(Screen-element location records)

>>>

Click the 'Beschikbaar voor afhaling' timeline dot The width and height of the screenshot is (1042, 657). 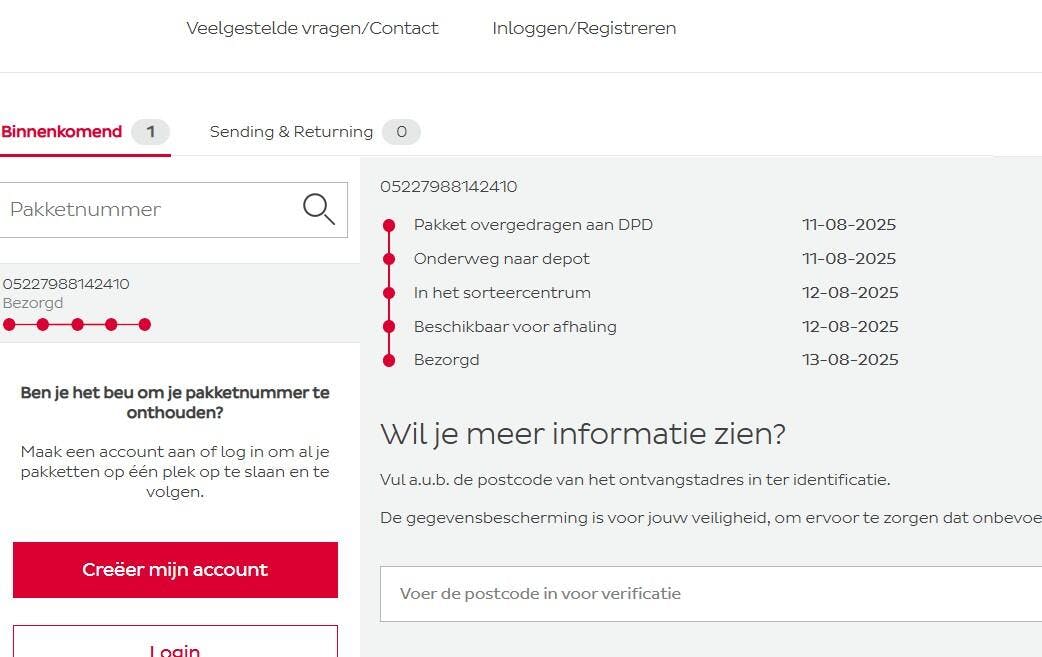click(389, 327)
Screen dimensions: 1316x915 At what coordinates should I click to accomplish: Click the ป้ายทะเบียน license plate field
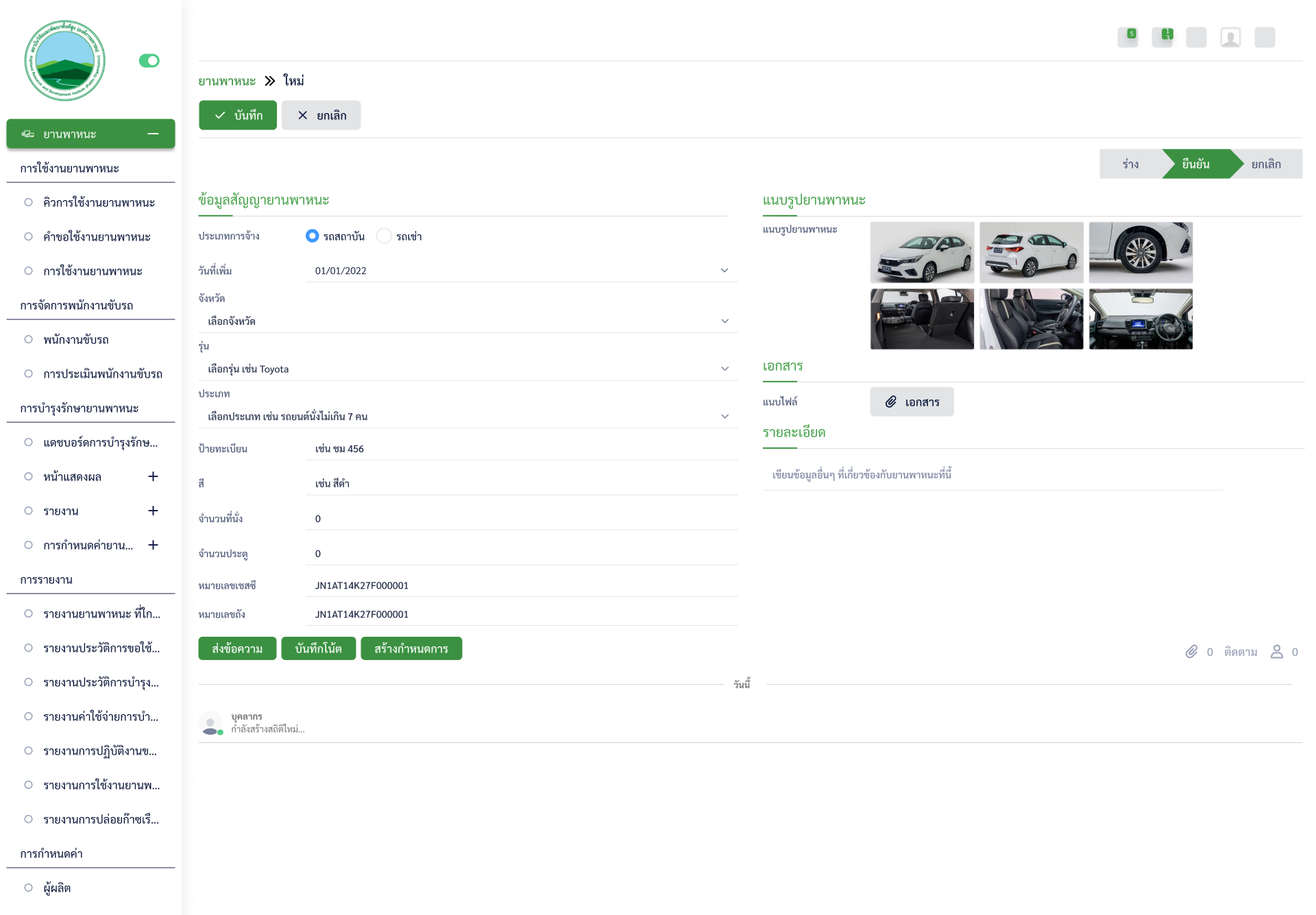[x=521, y=449]
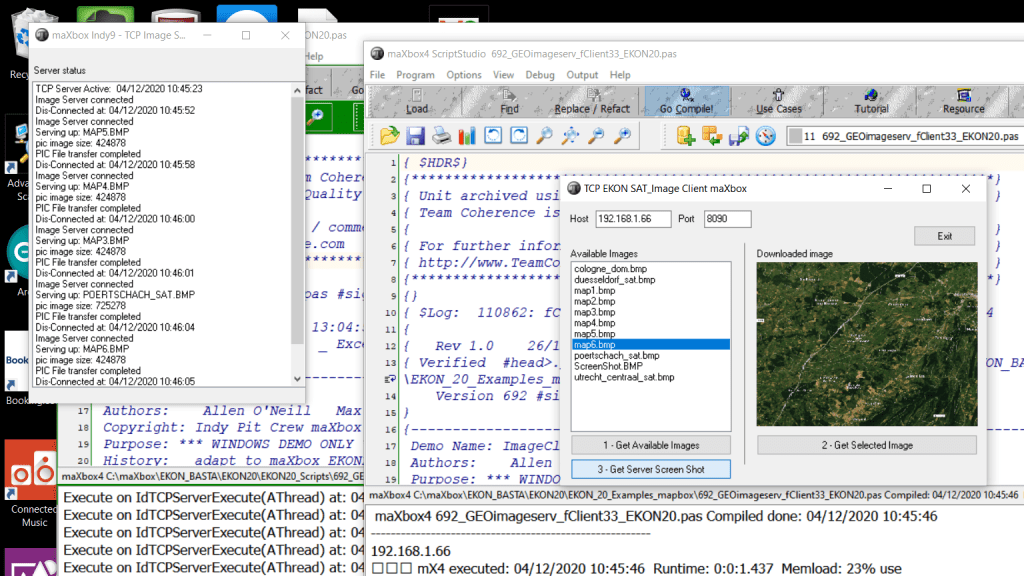This screenshot has width=1024, height=576.
Task: Click the open folder icon in toolbar
Action: tap(389, 135)
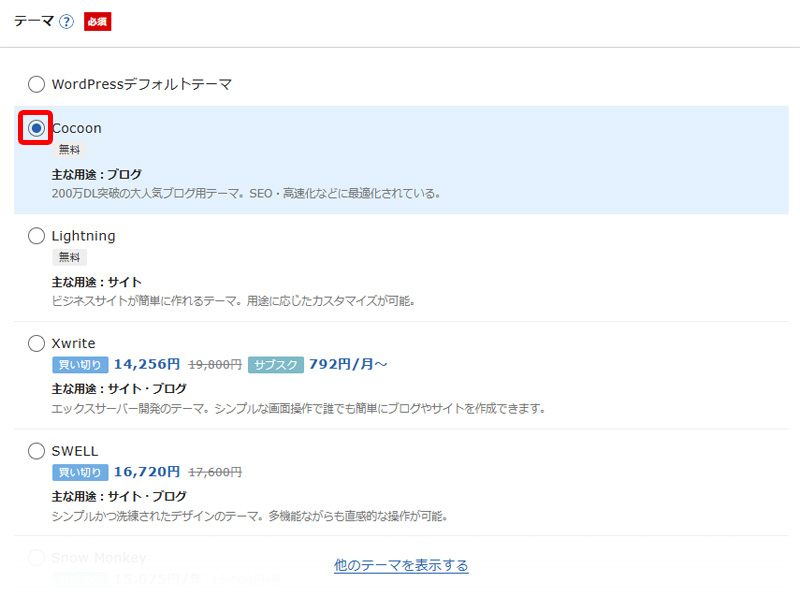Click the WordPressデフォルトテーマ label text
Viewport: 800px width, 597px height.
point(142,85)
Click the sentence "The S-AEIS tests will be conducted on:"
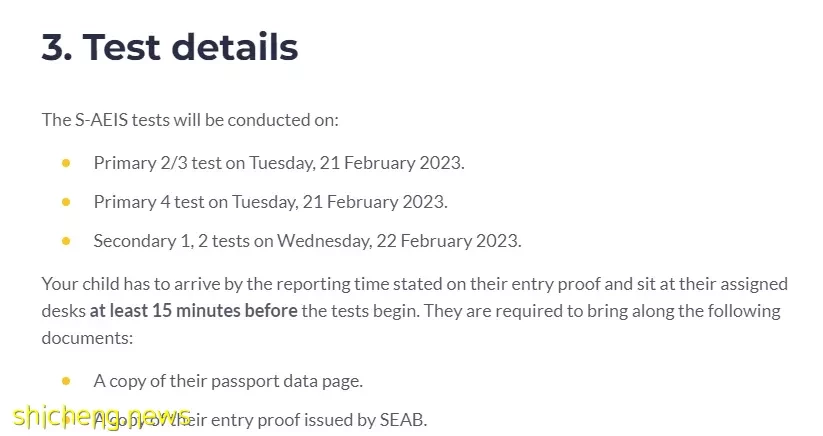Viewport: 823px width, 436px height. click(x=190, y=120)
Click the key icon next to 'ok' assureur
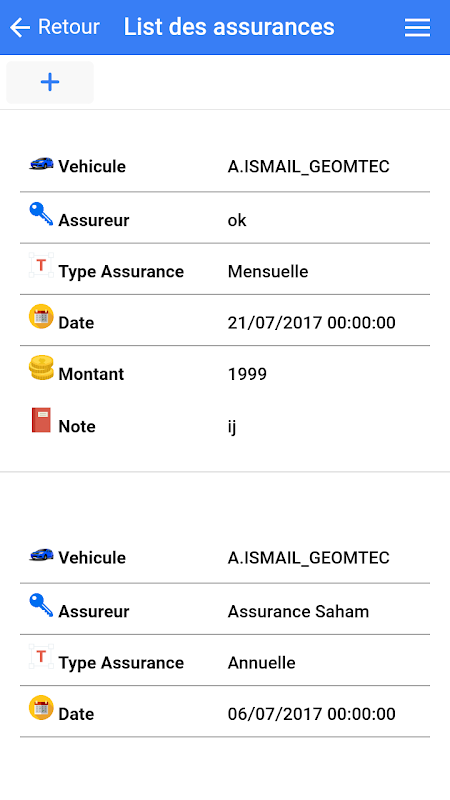Viewport: 450px width, 800px height. [41, 214]
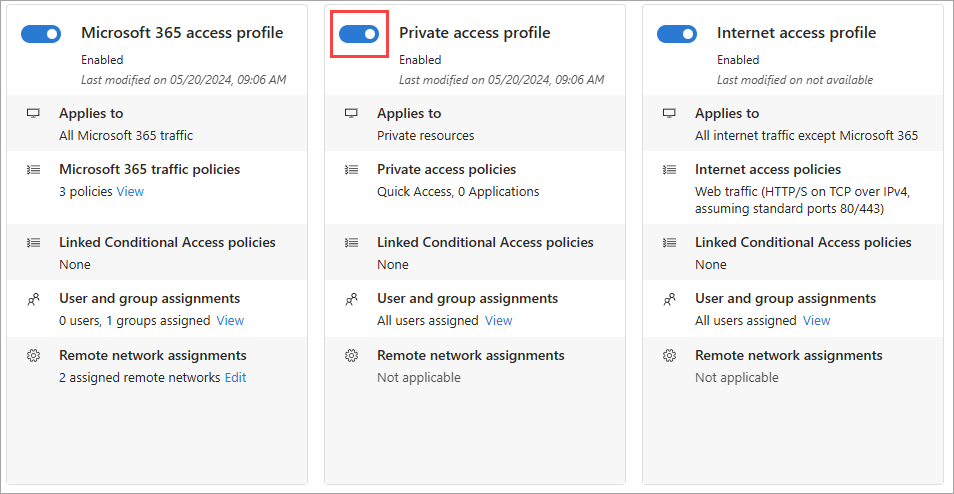Click the gear icon in Microsoft 365 card

33,356
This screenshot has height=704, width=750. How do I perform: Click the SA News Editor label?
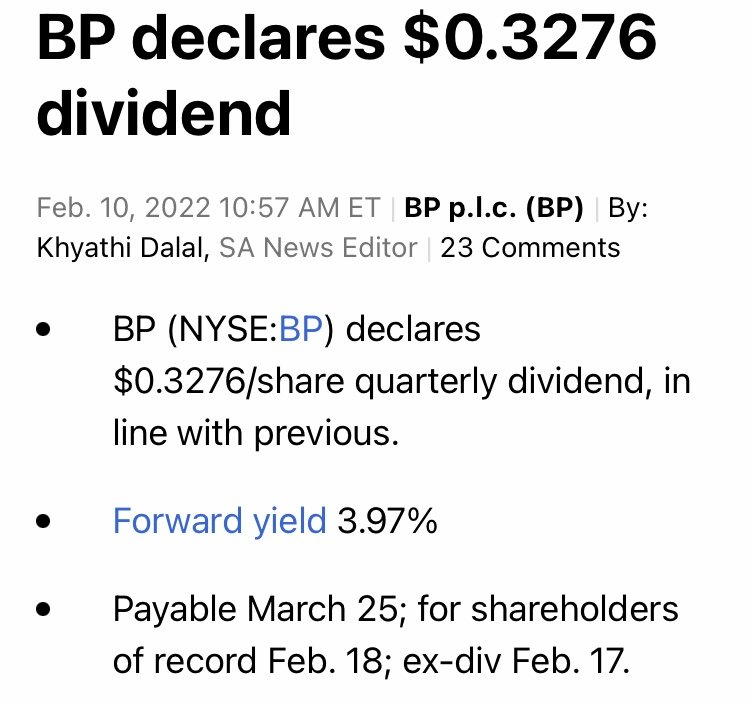tap(318, 248)
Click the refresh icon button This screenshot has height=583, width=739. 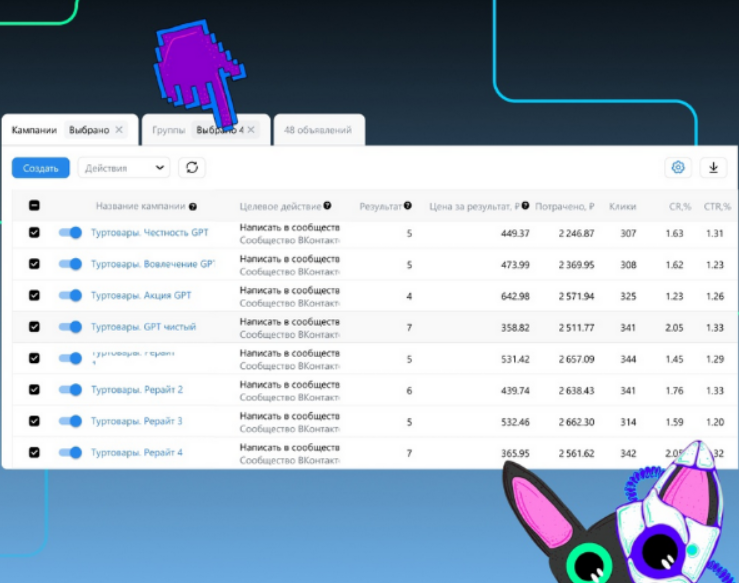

<<<

## [EXERCISE PROMPT]
Copy the material word for word, beginning at the line that contains "Click the key icon next to 'ok' assureur" and stopping after the final line of the material. Leave the pictures out of your copy.

## [COMPLETE ANSWER]
Click the key icon next to 'ok' assureur
Viewport: 450px width, 800px height. [41, 214]
Click the gear icon in Microsoft 365 card

33,356
This screenshot has height=704, width=750. How do I perform: Click the SA News Editor label?
tap(318, 248)
Click the refresh icon button This screenshot has height=583, width=739. 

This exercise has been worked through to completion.